### [Data records]

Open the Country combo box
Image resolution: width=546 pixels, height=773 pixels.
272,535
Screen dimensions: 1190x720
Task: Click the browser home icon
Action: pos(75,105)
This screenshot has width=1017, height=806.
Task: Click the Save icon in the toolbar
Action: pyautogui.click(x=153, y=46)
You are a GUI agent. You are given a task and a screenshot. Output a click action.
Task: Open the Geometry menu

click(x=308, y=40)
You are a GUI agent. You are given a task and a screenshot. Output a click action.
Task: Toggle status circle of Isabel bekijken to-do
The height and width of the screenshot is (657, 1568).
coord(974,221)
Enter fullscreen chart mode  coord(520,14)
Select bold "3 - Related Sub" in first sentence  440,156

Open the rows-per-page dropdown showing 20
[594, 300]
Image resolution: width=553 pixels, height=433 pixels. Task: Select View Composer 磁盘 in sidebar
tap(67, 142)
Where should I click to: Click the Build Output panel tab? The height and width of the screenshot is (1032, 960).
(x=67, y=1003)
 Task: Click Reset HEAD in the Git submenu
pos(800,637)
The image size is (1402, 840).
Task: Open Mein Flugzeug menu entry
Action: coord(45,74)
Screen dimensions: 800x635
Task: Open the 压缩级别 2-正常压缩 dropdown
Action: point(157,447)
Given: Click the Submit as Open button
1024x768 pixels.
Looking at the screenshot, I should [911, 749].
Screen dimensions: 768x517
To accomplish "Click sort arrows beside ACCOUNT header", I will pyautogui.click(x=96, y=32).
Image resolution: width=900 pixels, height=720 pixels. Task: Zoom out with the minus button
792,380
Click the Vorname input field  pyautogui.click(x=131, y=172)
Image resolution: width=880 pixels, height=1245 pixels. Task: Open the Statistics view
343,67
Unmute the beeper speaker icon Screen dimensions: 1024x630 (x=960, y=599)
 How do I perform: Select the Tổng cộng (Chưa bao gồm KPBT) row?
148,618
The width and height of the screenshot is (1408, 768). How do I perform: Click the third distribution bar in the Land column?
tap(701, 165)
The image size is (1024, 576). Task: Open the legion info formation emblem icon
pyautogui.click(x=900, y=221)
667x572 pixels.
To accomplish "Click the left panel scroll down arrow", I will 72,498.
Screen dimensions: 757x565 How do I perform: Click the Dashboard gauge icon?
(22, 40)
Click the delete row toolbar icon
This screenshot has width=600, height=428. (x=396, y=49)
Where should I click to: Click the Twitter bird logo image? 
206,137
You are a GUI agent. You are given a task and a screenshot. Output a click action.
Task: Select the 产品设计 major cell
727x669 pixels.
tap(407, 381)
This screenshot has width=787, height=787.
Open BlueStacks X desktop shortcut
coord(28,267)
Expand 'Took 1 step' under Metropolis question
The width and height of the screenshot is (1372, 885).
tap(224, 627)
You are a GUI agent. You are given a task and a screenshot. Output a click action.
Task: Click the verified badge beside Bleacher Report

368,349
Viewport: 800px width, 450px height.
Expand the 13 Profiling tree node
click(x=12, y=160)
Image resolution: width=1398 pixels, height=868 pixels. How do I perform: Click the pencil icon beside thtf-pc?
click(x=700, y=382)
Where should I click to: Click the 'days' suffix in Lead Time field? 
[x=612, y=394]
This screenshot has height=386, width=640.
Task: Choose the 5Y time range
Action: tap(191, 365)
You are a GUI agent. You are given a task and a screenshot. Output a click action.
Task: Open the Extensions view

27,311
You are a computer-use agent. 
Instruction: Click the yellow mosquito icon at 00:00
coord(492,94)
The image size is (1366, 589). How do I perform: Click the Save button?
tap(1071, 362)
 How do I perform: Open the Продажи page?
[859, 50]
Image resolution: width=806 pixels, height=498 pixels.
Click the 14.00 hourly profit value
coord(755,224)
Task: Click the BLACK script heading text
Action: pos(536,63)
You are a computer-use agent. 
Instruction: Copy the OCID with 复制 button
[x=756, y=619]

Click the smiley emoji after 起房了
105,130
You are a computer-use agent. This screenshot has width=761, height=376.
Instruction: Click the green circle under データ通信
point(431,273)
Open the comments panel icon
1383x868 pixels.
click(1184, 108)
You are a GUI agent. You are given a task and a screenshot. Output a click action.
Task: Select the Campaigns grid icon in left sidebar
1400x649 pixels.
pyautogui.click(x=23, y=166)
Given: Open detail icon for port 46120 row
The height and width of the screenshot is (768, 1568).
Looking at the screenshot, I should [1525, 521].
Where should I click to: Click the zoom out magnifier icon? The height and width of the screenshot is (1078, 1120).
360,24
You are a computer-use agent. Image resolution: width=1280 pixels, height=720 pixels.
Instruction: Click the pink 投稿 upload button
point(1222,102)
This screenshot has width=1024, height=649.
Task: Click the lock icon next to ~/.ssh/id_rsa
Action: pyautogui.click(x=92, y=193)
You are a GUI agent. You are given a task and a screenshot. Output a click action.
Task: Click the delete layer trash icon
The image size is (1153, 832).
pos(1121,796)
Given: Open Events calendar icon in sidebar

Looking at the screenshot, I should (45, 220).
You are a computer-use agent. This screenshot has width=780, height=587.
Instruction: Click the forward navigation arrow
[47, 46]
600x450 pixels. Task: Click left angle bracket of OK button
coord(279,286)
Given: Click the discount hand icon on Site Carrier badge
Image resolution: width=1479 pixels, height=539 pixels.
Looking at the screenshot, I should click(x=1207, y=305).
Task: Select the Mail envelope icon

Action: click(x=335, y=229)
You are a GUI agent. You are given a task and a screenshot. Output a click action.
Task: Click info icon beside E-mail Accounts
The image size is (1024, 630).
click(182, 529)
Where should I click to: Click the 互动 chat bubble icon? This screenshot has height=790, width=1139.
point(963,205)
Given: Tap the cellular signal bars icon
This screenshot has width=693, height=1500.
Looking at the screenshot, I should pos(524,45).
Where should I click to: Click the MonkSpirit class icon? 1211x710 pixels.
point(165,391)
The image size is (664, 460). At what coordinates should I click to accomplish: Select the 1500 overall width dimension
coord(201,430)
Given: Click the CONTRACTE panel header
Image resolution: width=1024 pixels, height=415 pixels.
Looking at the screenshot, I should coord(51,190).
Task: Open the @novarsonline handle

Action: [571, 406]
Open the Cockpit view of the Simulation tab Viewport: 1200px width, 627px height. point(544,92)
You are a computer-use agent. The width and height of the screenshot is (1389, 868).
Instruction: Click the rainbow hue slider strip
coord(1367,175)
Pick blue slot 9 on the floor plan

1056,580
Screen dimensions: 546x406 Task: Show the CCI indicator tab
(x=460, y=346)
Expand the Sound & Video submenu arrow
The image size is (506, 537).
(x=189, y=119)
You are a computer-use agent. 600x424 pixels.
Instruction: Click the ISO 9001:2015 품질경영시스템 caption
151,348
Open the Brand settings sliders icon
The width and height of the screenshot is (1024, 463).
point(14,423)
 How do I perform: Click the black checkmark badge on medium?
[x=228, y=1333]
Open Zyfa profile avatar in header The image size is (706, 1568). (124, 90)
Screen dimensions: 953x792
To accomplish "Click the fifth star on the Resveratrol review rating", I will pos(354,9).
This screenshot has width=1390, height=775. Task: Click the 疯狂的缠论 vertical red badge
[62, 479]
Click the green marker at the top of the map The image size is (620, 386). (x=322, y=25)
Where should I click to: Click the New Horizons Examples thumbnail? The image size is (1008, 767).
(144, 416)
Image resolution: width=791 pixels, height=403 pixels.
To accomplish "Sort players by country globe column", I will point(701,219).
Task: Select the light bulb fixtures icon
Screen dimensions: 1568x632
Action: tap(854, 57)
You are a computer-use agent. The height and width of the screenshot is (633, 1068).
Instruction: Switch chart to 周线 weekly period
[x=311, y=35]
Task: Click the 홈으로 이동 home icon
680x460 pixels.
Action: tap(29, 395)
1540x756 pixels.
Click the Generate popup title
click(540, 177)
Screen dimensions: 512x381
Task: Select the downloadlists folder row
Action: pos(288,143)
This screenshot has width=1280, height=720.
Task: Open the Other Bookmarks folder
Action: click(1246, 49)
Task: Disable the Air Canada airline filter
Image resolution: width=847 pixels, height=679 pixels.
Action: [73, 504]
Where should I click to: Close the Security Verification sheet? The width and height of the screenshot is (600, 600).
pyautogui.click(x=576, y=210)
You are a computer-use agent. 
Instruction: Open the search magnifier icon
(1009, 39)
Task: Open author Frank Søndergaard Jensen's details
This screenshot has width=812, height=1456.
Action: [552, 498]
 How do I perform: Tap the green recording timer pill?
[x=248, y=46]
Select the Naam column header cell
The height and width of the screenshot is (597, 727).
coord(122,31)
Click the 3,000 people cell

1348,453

### [Description of the task]
Find the word "will" in the data and show each line that holds it.

### [Solution to this task]
To accomplish "Click sort arrows beside ACCOUNT header", I will pyautogui.click(x=96, y=32).
To accomplish "Click the left panel scroll down arrow", I will 72,498.
To accomplish "Click the fifth star on the Resveratrol review rating", I will pos(354,9).
To accomplish "Sort players by country globe column", I will point(701,219).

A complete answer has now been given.